Frémissants rubans de récits

vendredi 5 novembre 2010, à 23:59 par Berlol – Enregistrer & partager

Les heures en shinkansen et les séances de pédalage statique au centre de sport m’ont permis de finir rapidement le livre de Philippe Vasset. Dans un récit cohérent, fluide et sans lourdeur, il entrelace allusions aux affaires réelles et destin individuel de son personnage sans sombrer dans le pastiche des genres, des sous-genres, sous-entend-il, auxquels les références sont pourtant fréquentes. Cela me fait ressentir des liens, certes flous mais indéniables, avec Robbe-Grillet, avec Manchette, avec Echenoz. Mais à la différence de ces trois-là et de leurs façons de faire, Vasset garde un cap introspectif et abstrait qui tient à la forme narrative et falsificatrice de la reconstitution de la vie du narrateur. Loin de jongler avec les mises en abyme façon Robbe-Grillet, le personnage-narrateur s’enfonce progressivement dans la fiction (que) de soi.
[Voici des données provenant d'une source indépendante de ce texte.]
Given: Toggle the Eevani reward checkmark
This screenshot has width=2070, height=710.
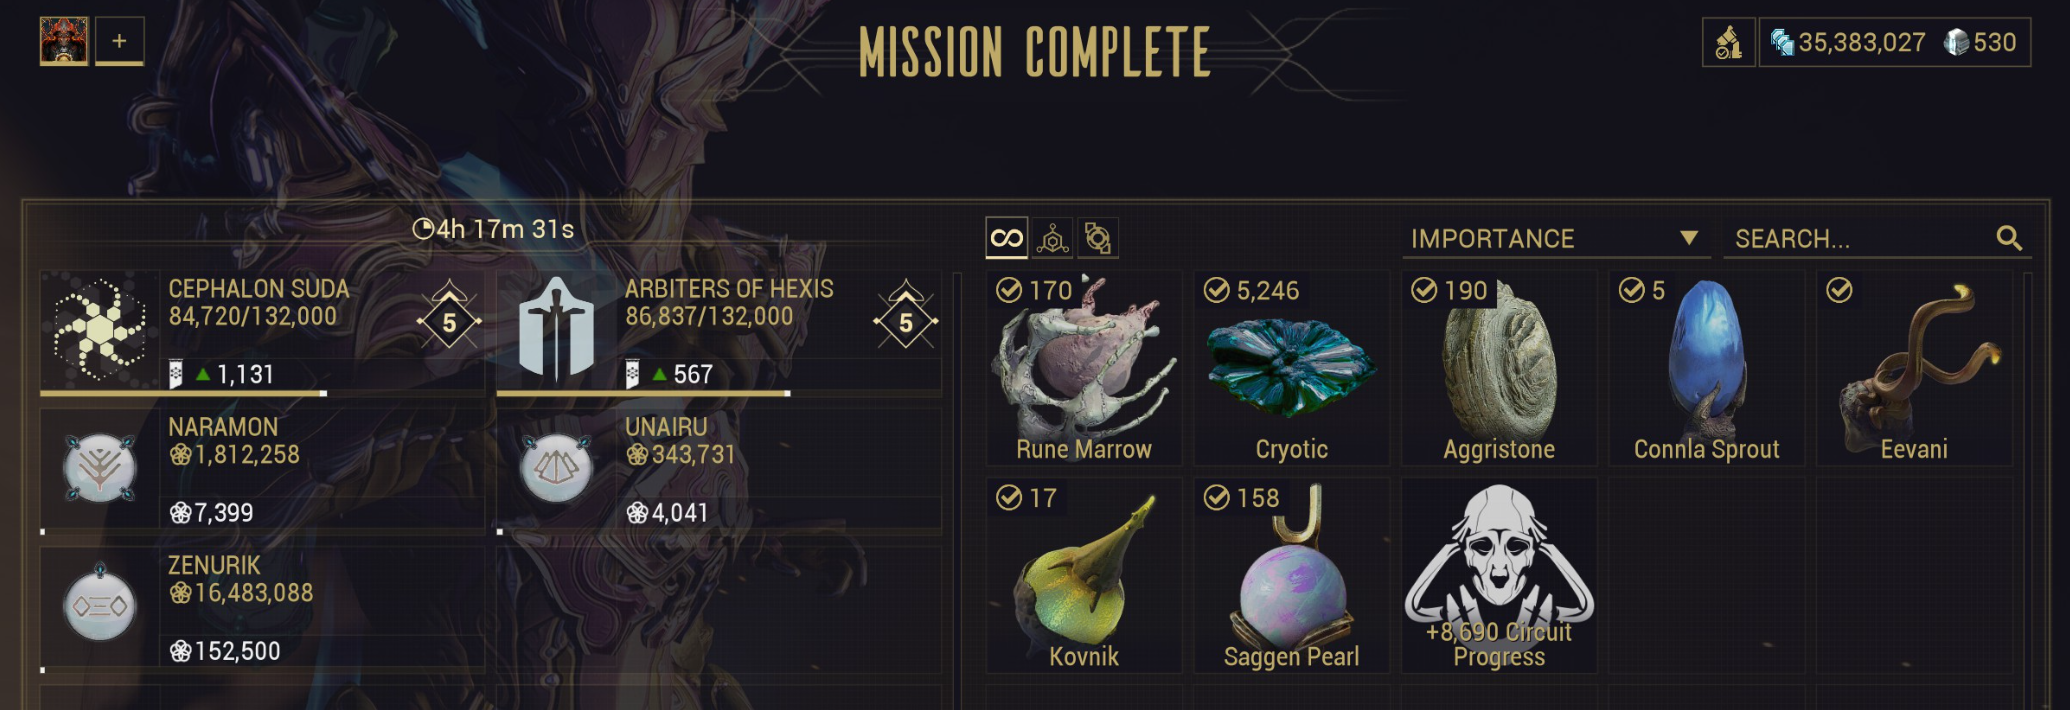Looking at the screenshot, I should [1839, 290].
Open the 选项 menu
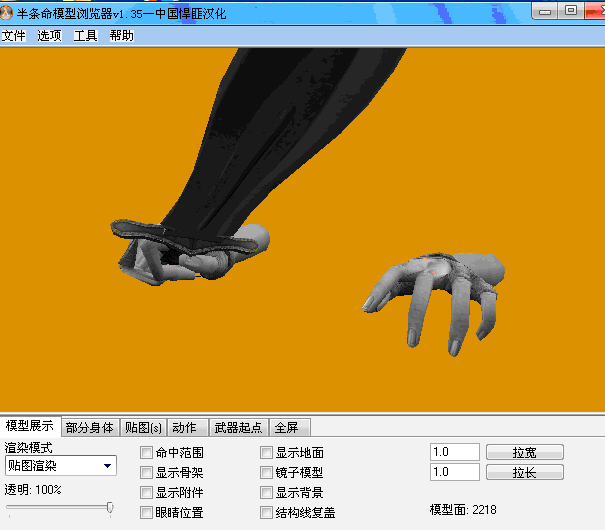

N’ayant pas réussi à obtenir la sympathie ou la connivence du lecteur que je suis, sa descente de trip fictionnel reste toutefois un spectacle sans pathos. D’ailleurs, il — le personnage-narrateur, pas Vasset — n’a pas essayé de susciter cette relation, il souhaite un lectorat mais ne souhaite pas communiquer avec. De bout en bout, il se comporte en autiste, que ce soit dans la relation à l’éventuel lecteur intradiégétique ou dans ses relations avec les autres êtres humains, ses collègues, ses concurrents, ses clients.
D’emblée, le personnage qui se destine au commerce des armes s’avoue incapable de communion ou de sympathie avec d’autres êtres humains. Sans doute un juste retour de la détestation dans laquelle une large partie de la population tient son activité et ceux qui l’exercent. Ces derniers sont généralement sans illusions, et leur réussite et leurs revenus les aident à accepter ce destin. Mais le personnage de Vasset va de blocage en échec, d’atermoiements gouvernementaux en assignations à résidence, et, tel un K kafkaïen qui va de bureau en bureau sans jamais savoir qui décide quoi, finit par se convaincre que l’étau policier se resserre autour de lui et par détruire tout ce qu’une vie de labeur avait accumulé, en même temps qu’il rédige son idéale vie fictive. Ce mouvement d’ensemble, peut-être le principal du livre, est un chiasme perecquien de haute maîtrise, pour lequel j’admire Vasset, même s’il ne me paraît pas psychologiquement possible de la part de son personnage…

« La rue, les immeubles n’étaient plus cette pelote d’histoires à dévider, mais des éléments inaccessibles, minéraux, dont les renflements baroques n’évoquaient plus rien. Cette impression m’a poursuivi jusqu’à mon appartement : les grosses cylindrées qui démarraient en trombe aux feux rouges ne traînaient plus derrière elles de frémissants rubans de récits, c’étaient juste des carcasses. Aux terrasses des cafés, dans l’encadrement des fenêtres, les gens s’alignaient comme des spécimens derrière la vitrine d’un musée de sciences naturelles. Je déployais des efforts démesurés pour relancer le bourdonnement de fiction qui, sans cesse, m’accompagnait, mais rien ne venait : la ville, le monde étaient disjoints, et, à peine effleurées, les péripéties, les intrigues cassaient comme des cheveux trop secs. » (Philippe Vasset, Journal intime d’un marchand de canon, p. 50-51)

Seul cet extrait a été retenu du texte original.